Source: Deep Learning on Medium

What is Convolution?
In convolution we have almost every time a 3X3 matrix which we multiply with the block of 3X3 pixels. The multiplication is element wise. As we can see in the image below we a 3X3 filter(kernel) which are the numbers below the square blocks and the actual values of the pixels(0–255) which are in the square blocks along with their color. This multiplication is the convolution. After the multiplication we take the sum of all the elements (shown as ‘+’ in the image below). The sum is 51 which is the value of the pixel on the right. This part where we add the values is the convolution layer. The one where the sum is taken as a value and then gives out another value is called the activation layer. In fancy term, this is called RELU( Rectified Linear layer).

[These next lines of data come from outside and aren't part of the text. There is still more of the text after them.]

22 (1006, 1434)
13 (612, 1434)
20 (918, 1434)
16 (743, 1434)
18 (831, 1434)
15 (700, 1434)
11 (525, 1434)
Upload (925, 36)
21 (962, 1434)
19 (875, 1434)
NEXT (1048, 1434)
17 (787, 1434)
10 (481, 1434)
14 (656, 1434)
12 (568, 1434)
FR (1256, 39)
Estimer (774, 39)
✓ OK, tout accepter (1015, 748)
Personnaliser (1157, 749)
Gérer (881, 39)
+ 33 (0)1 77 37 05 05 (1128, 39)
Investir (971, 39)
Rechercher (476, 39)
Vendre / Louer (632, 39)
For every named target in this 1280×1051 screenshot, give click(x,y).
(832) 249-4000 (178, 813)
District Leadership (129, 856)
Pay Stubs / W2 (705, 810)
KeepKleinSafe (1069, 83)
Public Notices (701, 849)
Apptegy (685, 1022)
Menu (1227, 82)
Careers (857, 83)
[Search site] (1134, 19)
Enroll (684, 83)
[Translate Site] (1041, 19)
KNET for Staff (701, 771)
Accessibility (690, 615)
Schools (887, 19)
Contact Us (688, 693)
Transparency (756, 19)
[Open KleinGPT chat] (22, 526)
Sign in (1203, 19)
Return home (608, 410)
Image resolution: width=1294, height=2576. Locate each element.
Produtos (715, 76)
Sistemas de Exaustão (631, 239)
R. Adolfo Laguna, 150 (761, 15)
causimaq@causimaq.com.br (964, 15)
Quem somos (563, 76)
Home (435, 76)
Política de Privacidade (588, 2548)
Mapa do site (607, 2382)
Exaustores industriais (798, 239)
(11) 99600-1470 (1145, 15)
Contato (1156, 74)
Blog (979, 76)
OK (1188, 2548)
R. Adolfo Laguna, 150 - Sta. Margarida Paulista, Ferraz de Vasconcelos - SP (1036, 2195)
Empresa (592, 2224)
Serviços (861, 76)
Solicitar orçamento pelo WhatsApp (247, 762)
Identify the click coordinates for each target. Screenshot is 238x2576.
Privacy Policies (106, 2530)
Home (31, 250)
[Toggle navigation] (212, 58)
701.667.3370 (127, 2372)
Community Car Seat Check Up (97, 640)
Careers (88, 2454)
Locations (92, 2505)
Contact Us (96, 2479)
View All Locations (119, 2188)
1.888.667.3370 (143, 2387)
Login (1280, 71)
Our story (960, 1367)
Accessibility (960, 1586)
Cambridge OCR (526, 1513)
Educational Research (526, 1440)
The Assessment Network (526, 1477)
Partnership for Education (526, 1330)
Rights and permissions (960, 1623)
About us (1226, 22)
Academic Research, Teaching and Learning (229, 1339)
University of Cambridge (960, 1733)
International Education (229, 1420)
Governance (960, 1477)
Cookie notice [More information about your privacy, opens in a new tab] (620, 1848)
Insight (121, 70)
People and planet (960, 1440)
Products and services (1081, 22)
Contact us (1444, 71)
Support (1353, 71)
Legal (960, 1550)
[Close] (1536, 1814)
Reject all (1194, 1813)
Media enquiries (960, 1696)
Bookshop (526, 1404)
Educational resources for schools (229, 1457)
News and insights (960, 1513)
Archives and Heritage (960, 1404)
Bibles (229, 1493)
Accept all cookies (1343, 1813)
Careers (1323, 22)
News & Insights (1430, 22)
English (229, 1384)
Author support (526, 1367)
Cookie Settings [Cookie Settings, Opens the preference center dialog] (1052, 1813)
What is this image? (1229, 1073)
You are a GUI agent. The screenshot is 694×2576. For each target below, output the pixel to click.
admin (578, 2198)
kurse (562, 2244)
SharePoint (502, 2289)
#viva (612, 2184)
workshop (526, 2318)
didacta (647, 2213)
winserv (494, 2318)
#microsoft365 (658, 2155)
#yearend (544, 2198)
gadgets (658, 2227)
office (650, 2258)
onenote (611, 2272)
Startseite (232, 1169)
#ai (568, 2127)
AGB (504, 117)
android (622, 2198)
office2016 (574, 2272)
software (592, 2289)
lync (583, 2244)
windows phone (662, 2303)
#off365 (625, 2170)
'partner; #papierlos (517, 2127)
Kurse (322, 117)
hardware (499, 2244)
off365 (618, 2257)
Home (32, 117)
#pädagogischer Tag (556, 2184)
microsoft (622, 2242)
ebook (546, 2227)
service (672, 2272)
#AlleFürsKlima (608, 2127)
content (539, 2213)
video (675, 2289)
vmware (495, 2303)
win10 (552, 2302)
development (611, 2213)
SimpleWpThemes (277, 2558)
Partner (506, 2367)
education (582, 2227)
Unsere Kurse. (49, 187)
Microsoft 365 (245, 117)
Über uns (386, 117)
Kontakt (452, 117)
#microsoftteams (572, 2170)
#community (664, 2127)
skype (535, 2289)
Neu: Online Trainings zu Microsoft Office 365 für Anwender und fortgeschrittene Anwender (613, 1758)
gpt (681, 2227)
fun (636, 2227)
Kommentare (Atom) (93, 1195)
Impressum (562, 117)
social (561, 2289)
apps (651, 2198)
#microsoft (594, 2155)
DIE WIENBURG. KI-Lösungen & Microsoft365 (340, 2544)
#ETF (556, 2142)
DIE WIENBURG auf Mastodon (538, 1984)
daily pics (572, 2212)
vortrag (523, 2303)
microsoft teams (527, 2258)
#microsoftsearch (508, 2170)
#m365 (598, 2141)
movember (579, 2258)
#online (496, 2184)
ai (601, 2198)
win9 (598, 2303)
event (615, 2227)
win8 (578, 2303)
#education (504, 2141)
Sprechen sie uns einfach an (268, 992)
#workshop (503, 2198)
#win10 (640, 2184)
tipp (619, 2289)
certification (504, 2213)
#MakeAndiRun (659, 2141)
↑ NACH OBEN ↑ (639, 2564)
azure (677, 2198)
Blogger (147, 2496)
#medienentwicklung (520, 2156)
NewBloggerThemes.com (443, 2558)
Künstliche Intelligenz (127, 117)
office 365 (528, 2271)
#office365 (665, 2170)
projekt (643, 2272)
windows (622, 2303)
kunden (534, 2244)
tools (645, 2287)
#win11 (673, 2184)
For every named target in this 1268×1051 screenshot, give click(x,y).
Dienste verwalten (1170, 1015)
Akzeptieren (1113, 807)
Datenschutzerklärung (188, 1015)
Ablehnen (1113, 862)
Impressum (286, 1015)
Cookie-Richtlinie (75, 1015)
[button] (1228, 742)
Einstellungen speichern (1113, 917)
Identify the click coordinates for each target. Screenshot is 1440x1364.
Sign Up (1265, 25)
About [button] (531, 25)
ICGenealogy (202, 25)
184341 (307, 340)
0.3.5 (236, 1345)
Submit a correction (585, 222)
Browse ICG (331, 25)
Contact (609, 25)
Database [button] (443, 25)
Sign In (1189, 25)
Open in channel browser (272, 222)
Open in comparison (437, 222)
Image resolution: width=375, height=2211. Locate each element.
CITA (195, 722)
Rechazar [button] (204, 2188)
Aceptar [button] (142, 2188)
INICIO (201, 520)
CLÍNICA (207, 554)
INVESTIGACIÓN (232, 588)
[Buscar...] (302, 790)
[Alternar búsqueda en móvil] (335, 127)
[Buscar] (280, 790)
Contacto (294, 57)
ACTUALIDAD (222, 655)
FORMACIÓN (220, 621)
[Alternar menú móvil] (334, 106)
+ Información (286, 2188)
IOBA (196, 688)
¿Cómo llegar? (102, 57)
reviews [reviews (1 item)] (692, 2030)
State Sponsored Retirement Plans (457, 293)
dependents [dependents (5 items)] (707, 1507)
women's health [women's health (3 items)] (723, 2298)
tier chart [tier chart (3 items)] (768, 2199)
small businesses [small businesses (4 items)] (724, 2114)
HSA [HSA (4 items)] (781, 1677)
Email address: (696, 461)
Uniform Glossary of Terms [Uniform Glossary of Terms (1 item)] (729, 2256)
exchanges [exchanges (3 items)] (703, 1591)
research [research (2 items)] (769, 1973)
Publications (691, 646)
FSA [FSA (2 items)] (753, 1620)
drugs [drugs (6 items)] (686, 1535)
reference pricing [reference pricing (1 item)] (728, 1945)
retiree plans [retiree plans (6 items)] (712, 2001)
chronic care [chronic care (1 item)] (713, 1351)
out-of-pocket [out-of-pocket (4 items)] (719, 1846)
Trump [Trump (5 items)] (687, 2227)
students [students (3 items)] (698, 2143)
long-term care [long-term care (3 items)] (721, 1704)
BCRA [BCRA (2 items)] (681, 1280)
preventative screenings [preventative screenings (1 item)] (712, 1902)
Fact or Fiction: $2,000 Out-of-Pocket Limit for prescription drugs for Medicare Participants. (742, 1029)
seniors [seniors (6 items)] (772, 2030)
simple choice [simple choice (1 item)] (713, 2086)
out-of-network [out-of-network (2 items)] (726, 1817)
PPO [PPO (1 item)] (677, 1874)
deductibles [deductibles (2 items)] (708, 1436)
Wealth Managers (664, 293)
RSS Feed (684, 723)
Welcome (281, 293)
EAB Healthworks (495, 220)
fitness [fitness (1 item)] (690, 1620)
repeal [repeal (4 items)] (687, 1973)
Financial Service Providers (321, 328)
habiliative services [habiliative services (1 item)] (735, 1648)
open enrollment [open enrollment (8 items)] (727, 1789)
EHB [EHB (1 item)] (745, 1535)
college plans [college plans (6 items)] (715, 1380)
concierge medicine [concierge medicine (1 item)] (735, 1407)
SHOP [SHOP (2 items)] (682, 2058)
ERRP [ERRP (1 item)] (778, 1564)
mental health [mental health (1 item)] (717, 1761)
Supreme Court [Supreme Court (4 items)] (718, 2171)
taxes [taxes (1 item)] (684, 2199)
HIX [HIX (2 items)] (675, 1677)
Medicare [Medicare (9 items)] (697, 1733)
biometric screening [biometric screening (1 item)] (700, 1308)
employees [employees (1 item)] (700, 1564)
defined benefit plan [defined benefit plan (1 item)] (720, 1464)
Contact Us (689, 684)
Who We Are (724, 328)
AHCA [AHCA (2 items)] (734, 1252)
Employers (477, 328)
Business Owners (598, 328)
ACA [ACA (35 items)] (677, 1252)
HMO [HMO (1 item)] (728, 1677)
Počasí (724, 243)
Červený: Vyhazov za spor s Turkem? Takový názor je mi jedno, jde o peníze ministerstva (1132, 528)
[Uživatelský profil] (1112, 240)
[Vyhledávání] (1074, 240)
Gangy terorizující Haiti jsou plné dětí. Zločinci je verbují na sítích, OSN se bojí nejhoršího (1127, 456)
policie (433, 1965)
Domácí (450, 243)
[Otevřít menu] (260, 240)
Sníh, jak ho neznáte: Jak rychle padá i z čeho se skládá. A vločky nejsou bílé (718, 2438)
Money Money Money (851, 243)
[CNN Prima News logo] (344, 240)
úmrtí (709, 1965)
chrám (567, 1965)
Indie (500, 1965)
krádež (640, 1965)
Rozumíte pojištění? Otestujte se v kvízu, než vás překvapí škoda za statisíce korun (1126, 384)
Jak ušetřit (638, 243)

In the following image you can see a kernel converting a 3X3 matrix of pixels into a red and green image on the right

The image on the left will help you understand the convoluted layer further. The input layer is given by a 5X5 matrix. The kernel or filter is a 3X3 matrix. The filter is multiplied by a matrix of same size from the input matrix as shown. This multiplication takes place element wise and the resultant matrix is summed up to give a convoluted feature. The convoluted layer is evidently smaller than the input matrix. The convoluted feature is 3X3 because it takes 3 steps horizontally and 3 steps vertically to pass through every element in the input matrix.

For larger input matrix we would require more than one filters. These filters are stored not as separate matrices in PyTorch but a higher dimensional tensor. When we apply these filters to the input matrix we get convoluted layer. The convoluted layer is smaller in size than its previous layer. You can have multiple convoluted layers where filter is applied to the previous convoluted layer.

What after convolution? There is a concept called Maxpooling. Maxpooling in simple terms can be understood as taking a matrix from the input taking it’s max value, as shown.

Maxpooling is used to half the resolution of the image or the convoluted layer which we previously calculated. It takes a 2X2 matrix from the image and returns back its max value. So it makes sense to return value after every 2 “strides ” in order to reduce its resolution. At the end we get a 2X2 matrix from an input layer of 4X4 thus halving its resolution.

After maxpooling, you can have random weights assigned to the values in the matrix. These maxpool activations and their weights are multiplied together (matrix product) to get a vector which are then trained using a the SGD to better classify the image. This is called the fully connected layer.

The output of convolution/pooling is flattened into a single vector of values, each representing a probability that a certain feature belongs to a label. For example, if the image is of a cat, features representing things like whiskers or fur should have high probabilities for the label “cat”.

Let us assume we were predicting one of these 5 things viz. cat, dog, plane, fish, building. The output from the fully connected layers will be something like this. We would want to convert these output values to probability which all should add to 1 and they should be between 0 and 1. For this we need an activation function . An activation function is a function we apply to an activation value. In other words it is a non linear function which takes in one value and spits out another value. For this we will use a softmax activation function.

Why do we need this?

Softmax always spits out number between 0 to 1 and all the values add up to 1. This is strictly not necessary, you can make the model learn these values. But when you put a constraint on the values that the predictor can take we make our neural network do a better job. It will make it easier for it to learn.

How does softmax work?

First of all we will remove all the negative values in the output rows. So will ‘exp’ all the values. Softmax returns the probabilities of the values you want to predict and it has a feature to give out a large probability for one particular value. Softmax is always applied to the last layer.

This is the Softmax function. The Softmax value is the exp of the output divided by sum of exp of all the output values.

Some limitations of Softmax are that it should not be used for multiple label classification i.e predicting objects which belong to more than one label simultaneously. The reason is that Softmax has this feature to single out a label by giving it a higher probability than other labels and therefore is not suitable for multi label classification.